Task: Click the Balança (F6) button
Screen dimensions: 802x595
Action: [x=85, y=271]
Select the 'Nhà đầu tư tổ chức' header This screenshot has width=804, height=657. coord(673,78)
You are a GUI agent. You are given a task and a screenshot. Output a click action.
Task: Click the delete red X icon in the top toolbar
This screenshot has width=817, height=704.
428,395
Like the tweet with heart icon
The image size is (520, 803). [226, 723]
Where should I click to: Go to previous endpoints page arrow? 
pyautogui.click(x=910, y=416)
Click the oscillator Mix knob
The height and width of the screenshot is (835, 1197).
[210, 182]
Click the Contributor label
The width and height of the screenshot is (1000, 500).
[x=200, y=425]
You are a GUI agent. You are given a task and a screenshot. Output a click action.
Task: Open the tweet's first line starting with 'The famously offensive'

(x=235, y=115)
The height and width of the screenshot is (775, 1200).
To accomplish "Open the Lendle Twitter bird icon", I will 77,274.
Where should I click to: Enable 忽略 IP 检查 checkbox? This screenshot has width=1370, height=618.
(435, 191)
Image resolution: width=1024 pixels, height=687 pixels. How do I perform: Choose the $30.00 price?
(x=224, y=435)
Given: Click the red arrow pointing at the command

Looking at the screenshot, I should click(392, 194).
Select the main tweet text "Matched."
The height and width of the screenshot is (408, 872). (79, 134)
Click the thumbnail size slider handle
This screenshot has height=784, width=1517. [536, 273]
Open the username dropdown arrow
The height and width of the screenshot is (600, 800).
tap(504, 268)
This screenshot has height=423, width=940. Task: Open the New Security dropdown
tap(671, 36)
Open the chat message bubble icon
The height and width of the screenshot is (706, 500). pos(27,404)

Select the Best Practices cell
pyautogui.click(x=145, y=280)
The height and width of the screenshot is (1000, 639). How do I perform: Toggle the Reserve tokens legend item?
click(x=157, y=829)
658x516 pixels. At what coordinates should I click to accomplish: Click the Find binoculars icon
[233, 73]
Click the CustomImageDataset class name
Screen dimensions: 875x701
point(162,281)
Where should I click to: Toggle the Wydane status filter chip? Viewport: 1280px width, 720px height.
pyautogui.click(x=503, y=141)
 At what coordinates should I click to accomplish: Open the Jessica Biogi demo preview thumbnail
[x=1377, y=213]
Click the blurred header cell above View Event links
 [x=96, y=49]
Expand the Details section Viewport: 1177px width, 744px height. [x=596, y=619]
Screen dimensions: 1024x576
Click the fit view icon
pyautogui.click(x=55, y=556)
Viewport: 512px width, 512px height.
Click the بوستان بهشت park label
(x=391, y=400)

What is expected →
Each line from the one containing "Open the chat message bubble icon" down to the final line of the listing must appear in the answer exactly as written, and no other line may.

Solved exercise →
Open the chat message bubble icon
The height and width of the screenshot is (706, 500). pos(27,404)

Select the Best Practices cell
pyautogui.click(x=145, y=280)
The height and width of the screenshot is (1000, 639). How do I perform: Toggle the Reserve tokens legend item?
click(x=157, y=829)
658x516 pixels. At what coordinates should I click to accomplish: Click the Find binoculars icon
[233, 73]
Click the CustomImageDataset class name
Screen dimensions: 875x701
point(162,281)
Where should I click to: Toggle the Wydane status filter chip? Viewport: 1280px width, 720px height.
pyautogui.click(x=503, y=141)
 At what coordinates should I click to accomplish: Open the Jessica Biogi demo preview thumbnail
[x=1377, y=213]
Click the blurred header cell above View Event links
 [x=96, y=49]
Expand the Details section Viewport: 1177px width, 744px height. [x=596, y=619]
Screen dimensions: 1024x576
Click the fit view icon
pyautogui.click(x=55, y=556)
Viewport: 512px width, 512px height.
Click the بوستان بهشت park label
(x=391, y=400)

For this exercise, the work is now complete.